Holitech was enlisted in China’s nationwide mask production blitz. The company’s newly emboldened party committee led activities on party building and lessons on party history where employees experienced “a baptism of patriotic education.” In accordance with Mr. Xi’s plans to revitalize rural areas, Holitech, with the help of Fujian Electronics, invested over $1 billion in a new industrial park this summer.
When Mr. Wen officially stepped back from the company last year, he was replaced by Huang Aiwu, a member of Fujian Electronics’s party committee.
Holitech and Fujian Electronics did not respond to a request for comment.
In his prepared remarks on Sunday, Mr. Xi emphasized the importance of ensuring that “state-owned capital and enterprises get stronger, do better and grow bigger.” He also declared — in standard Communist Party doublespeak — the importance of “high-level opening to the outside world.”
But for foreign firms, China’s preferences are now clear: In the scramble for access to the Chinese market, state-owned enterprises get priority.
In 2018, American Express received approval to become the first foreign credit card firm to operate a payments network in China as part of a joint venture with LianLian Digitech, a Chinese financial payments firm. The approval came six years after the W.T.O. ruled that Beijing supported an “illicit monopoly” for state-owned China Union Pay, which controlled more than 90 percent of China’s debit and credit card spending.
From the outset, American Express ran up against Mr. Xi’s agenda. Initially, American Express had proposed teaming up with Tencent, a target in Beijing’s crackdown on powerful technology companies, but the country’s central bank encouraged a marriage with the much smaller LianLian, according to two people with knowledge of the talks, who spoke on the condition of anonymity given the political sensitivities.
American Express acquiesced. When the joint venture started operating in June 2020, Stephen J. Squeri, American Express’s chief executive, hailed it as “an important step forward in our long-term growth strategy” and a “historic moment.”
Fritz Quinn, a spokesman for American Express, said the company considered LianLian “the best partner” because the companies had “a long and productive history of working together.” He added that it was “proud of the progress” that the venture was making.
Immediately, the venture, Express Hangzhou Technology, struggled to work with state-owned financial firms.

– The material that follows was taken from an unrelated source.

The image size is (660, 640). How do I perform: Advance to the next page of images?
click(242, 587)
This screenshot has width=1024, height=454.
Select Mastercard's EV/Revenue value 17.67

It relied on state-owned banks to issue new cards, but some institutions were limiting American Express cards in order to not upset Union Pay, the people said.
At the same time, Union Pay has sought to leverage American Express’s ambitions in China to advance its own global strategy, discussing an arrangement to accept each other’s cards on their respective networks, the people said. Mr. Quinn at American Express said this was “not true” but did not elaborate.
The blurring lines between politics and business have forced some foreign firms into a difficult decision on whether to play by China’s rules.
Internet companies operating in China must adhere to increasingly stringent rules about proactively censoring content. Overseas technology companies with Chinese customers must house user data in China. And any criticism of China’s policies toward Taiwan or Hong Kong or its human rights record is met with a sharp rebuke and online mobs.
It has forced companies into a choice: Separate their global businesses into two parts or scale down their Chinese operations significantly.
Stellantis originally wanted to increase its stake in a joint venture to produce Jeeps with state-owned Guangzhou Automobile Group. But the Dutch company said Chinese officials had not approved the plan, which would have meant fewer jobs for Chinese workers. In July, Stellantis decided to dissolve the partnership.
Carlos Tavares, Stellantis’s chief executive, said that the Chinese automaker had breached its trust and that “political pressure” was affecting his former partner’s decision-making.
“There is growing political interference in the way we do business as a Western company in China,” he told the Financial Times. “The political agenda has been increasing by the day.”
Christopher Buckley contributed reporting. Li You contributed research.